Task requirements - Pictures should be omitted; restate word for word the lines from the one holding "Where should I" through the last line of the entries below.

Saved entries:
--- --- ---

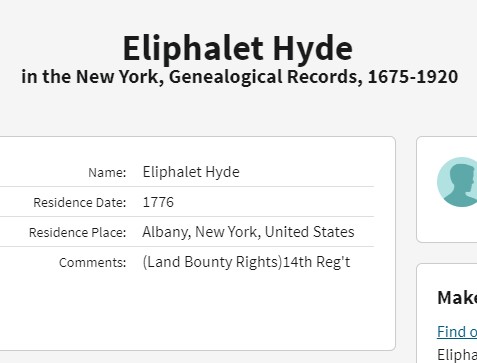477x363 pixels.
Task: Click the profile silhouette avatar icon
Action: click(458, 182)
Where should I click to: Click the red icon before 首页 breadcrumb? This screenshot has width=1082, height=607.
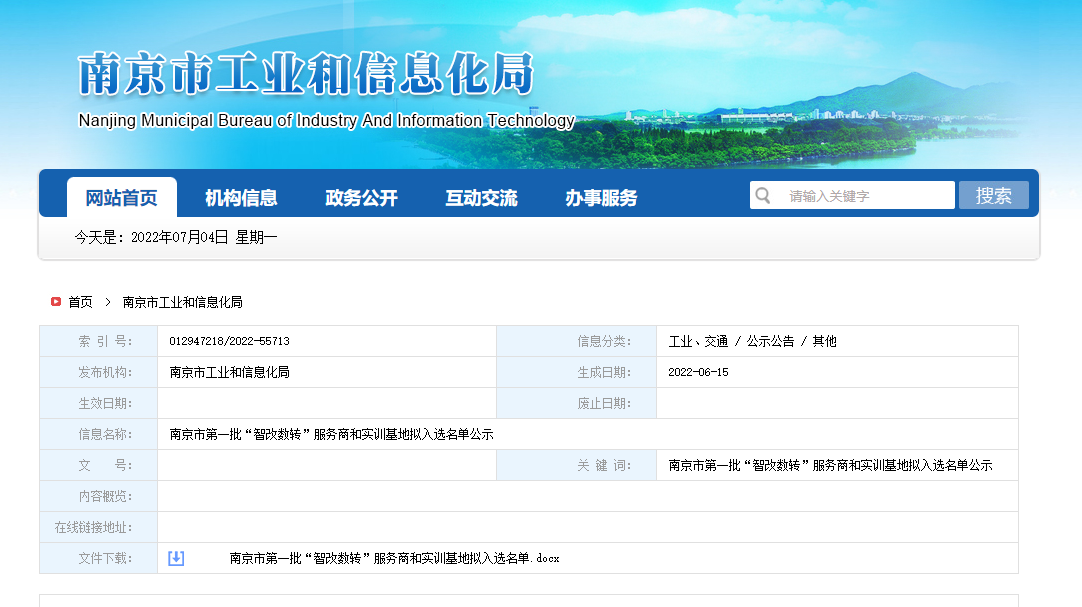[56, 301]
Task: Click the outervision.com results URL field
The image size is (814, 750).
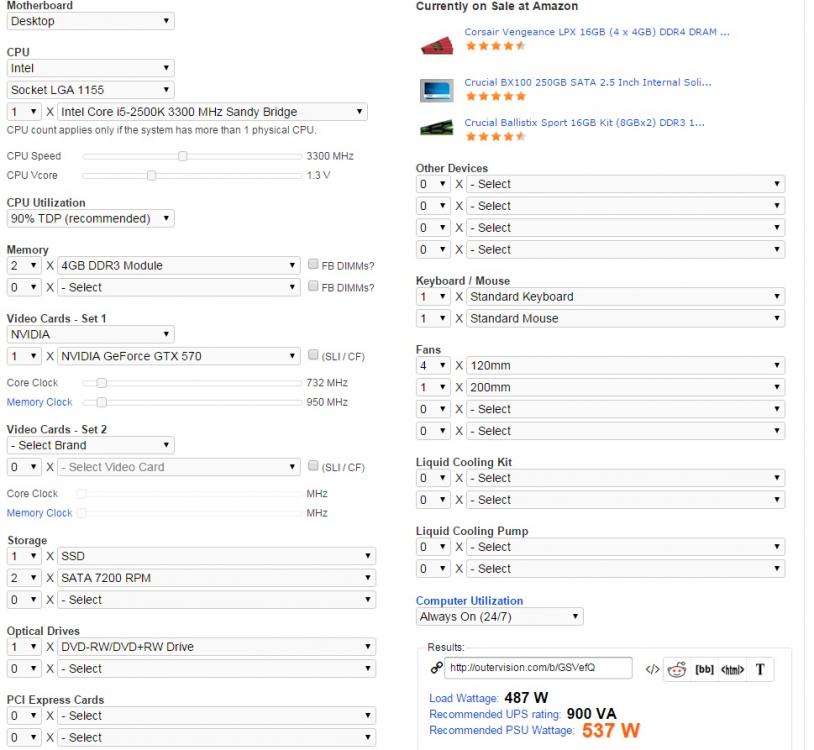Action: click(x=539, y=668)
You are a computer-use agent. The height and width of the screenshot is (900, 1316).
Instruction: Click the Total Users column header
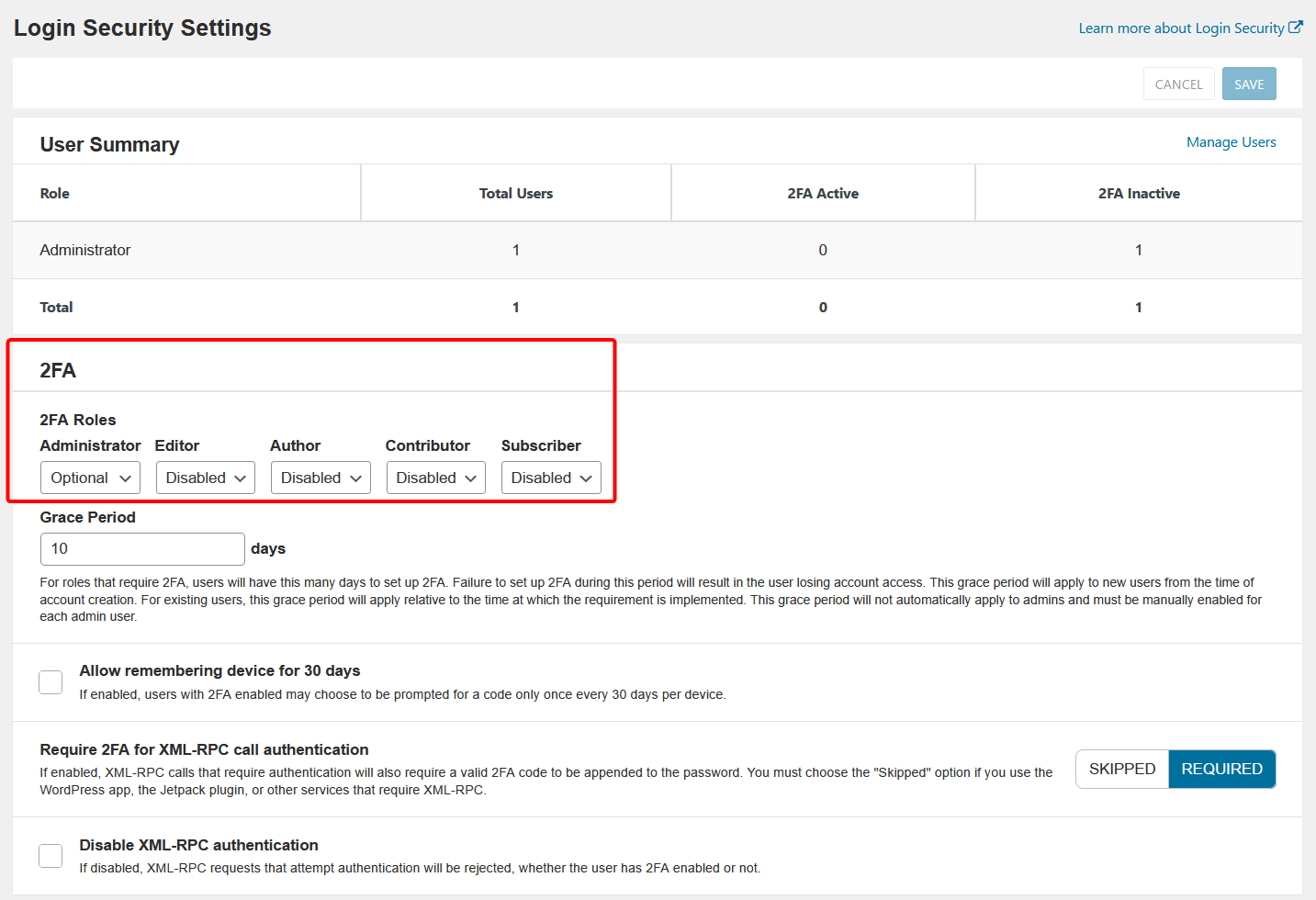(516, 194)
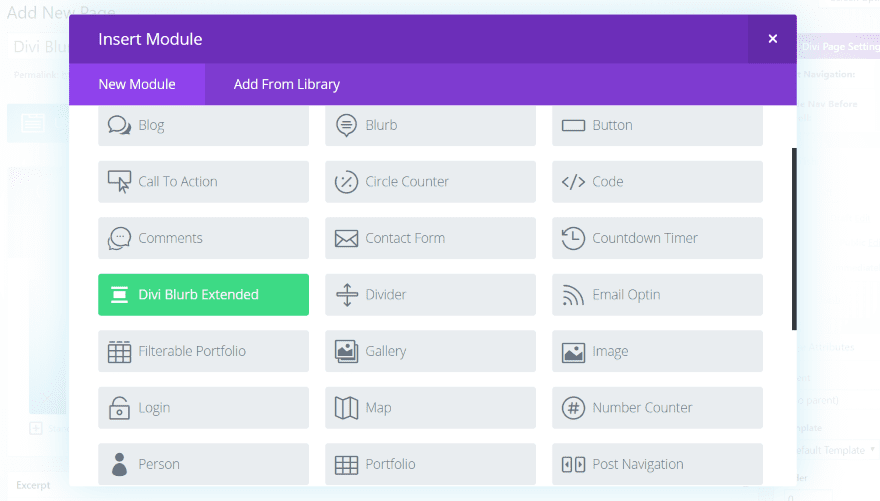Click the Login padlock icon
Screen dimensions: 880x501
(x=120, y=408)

--- --- ---

Exercise solution -
Where should I click to: Click the red icon before 首页 breadcrumb? This screenshot has width=1082, height=607.
[56, 301]
Task: Click the outervision.com results URL field
The image size is (814, 750).
Action: click(x=539, y=668)
You are a computer-use agent. The height and width of the screenshot is (900, 1316).
Instruction: Click the Total Users column header
(516, 194)
Click the Login padlock icon
Screen dimensions: 880x501
(x=120, y=408)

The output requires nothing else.